Contents of the Mound
The researchers found traces of a settlement from the periods of the Stone Age and Early Iron Age, which is the end of the Lusatian culture (1300-400 BC). Also in the mound was found a bronze belt from the 8th century; the remains of a 300-year-old oak, which according to Professor Wladyslaw Shafer was destroyed by Christians in the 9th century as a result of paganism; a children's skeleton; an avant-garde bronze artifact, indicating that the mound could have been erected for the Avar leader or local leader who resisted the Avars; and the silver dinar of the reign of Czech Prince Boleslav II (AD 920-999).
Baptism of Poland in 965. Artist Yain Mateyko, 1889. ( Public Domain )
Despite these excavations, historians and scholars have not been able to establish the foundation of the mound and so there remain several theories of its origin. The earliest estimation is based on the findings of the Lusatian culture and dates the mound back to 500 BC.
Resting Place of Noblility
On the basis of the artifacts found during the Slavic period and the legends of Prince Krakus, the monument is dated from the 6 th – 10 th century.
Professor Leszek Pavel Slupetskii suggests that the Krakus Hill is an ancient burial place for noblemen and represents only a small part of the cemetery, the rest of which has not been preserved. As proof, Leszek Pavel Slupetskij offers the Krakow plan, created by the Swedes in 1702 and the Austrian map of 1792, where, besides the modern hill of Krakow, there are other, smaller, hills. A representative of the Krakow Archaeological Museum, Kazimierz Radwansky, concurs with this hypothesis, arguing that at the end of the 8 th century there were about 45 hills there that have not survived to this day.

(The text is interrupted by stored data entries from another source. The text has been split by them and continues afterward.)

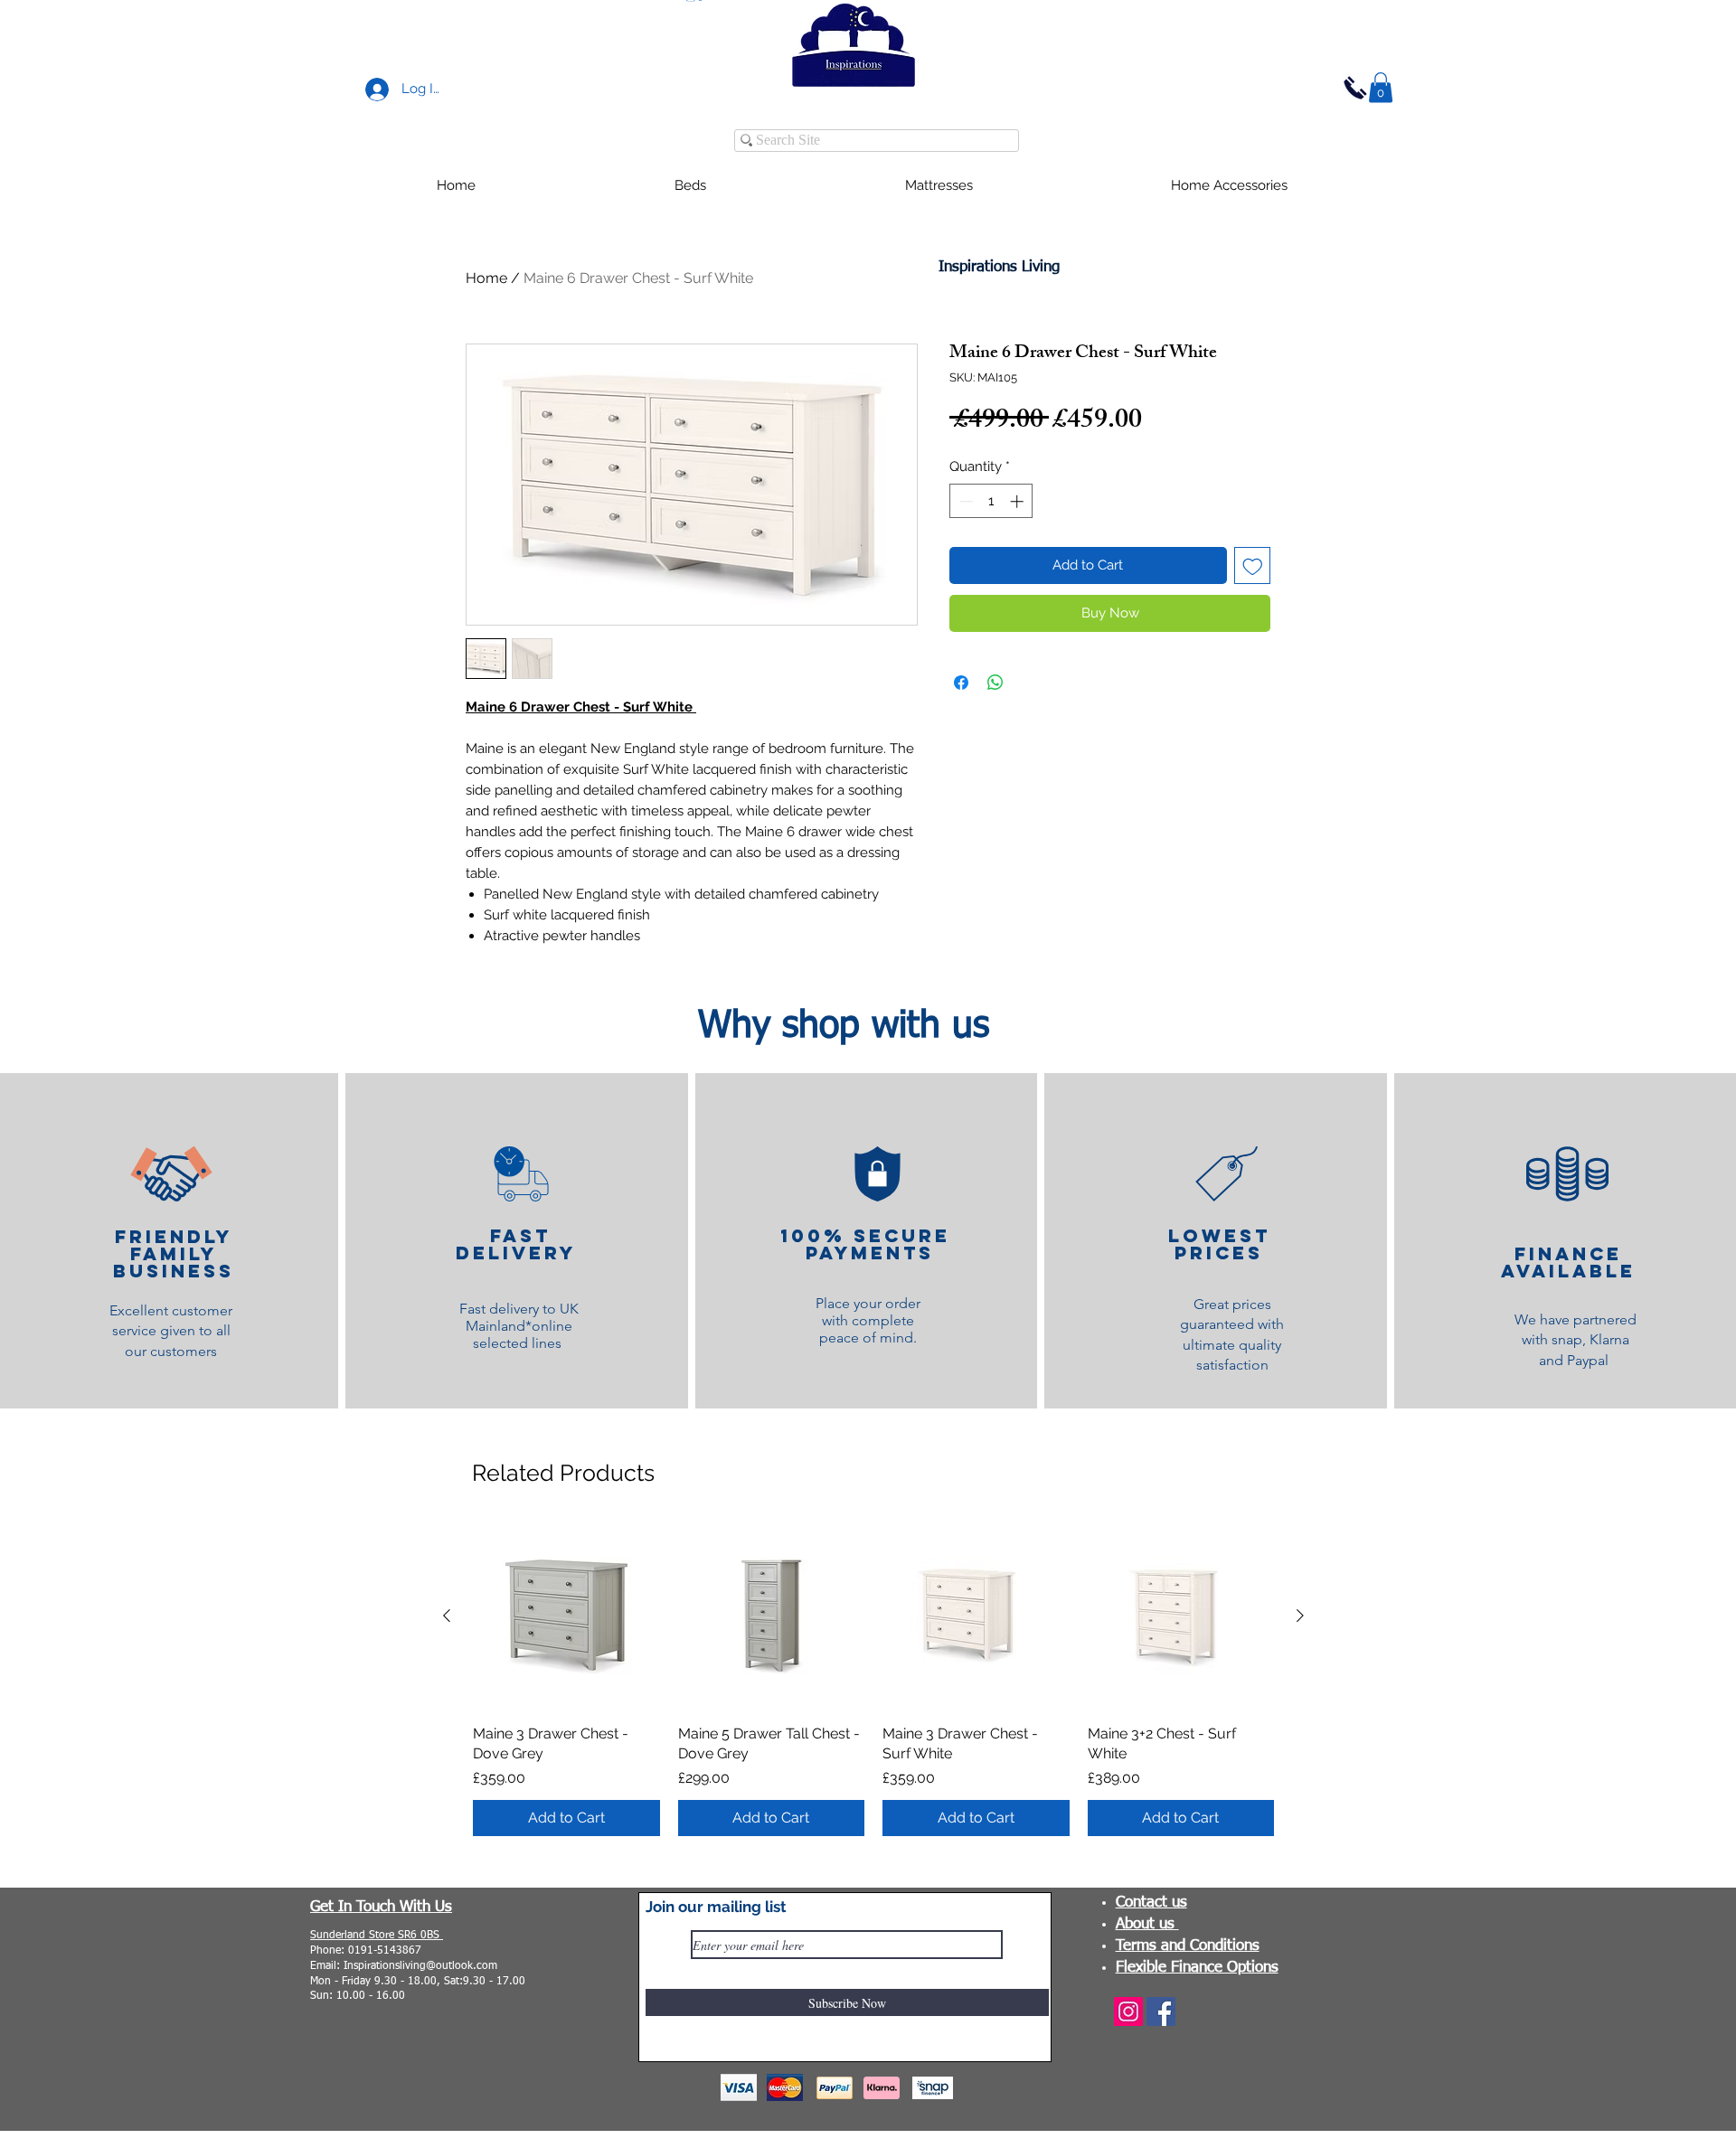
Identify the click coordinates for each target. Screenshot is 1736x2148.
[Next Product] (1300, 1615)
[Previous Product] (447, 1615)
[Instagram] (1128, 2011)
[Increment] (1018, 501)
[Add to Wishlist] (1252, 565)
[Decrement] (964, 501)
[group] (873, 1679)
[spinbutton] (991, 501)
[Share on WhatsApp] (995, 682)
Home (486, 278)
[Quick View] (566, 1616)
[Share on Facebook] (961, 682)
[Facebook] (1160, 2011)
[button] (1380, 87)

Krakus. Walery Eljasz-Radzikowski (1841–1905) . ( Public Domain )
The Celts and Princess Wanda
There is a third hypothesis that involves the participation of the Celts in the construction of the burial mounds Krakus and Wanda, named after the princess Wanda (or Vandi), daughter of Prince Krakus, who according to legend is buried in it. Princess Wanda was a legendary heroine, who laid down her life by throwing herself in the Vistula River for the good of Poland.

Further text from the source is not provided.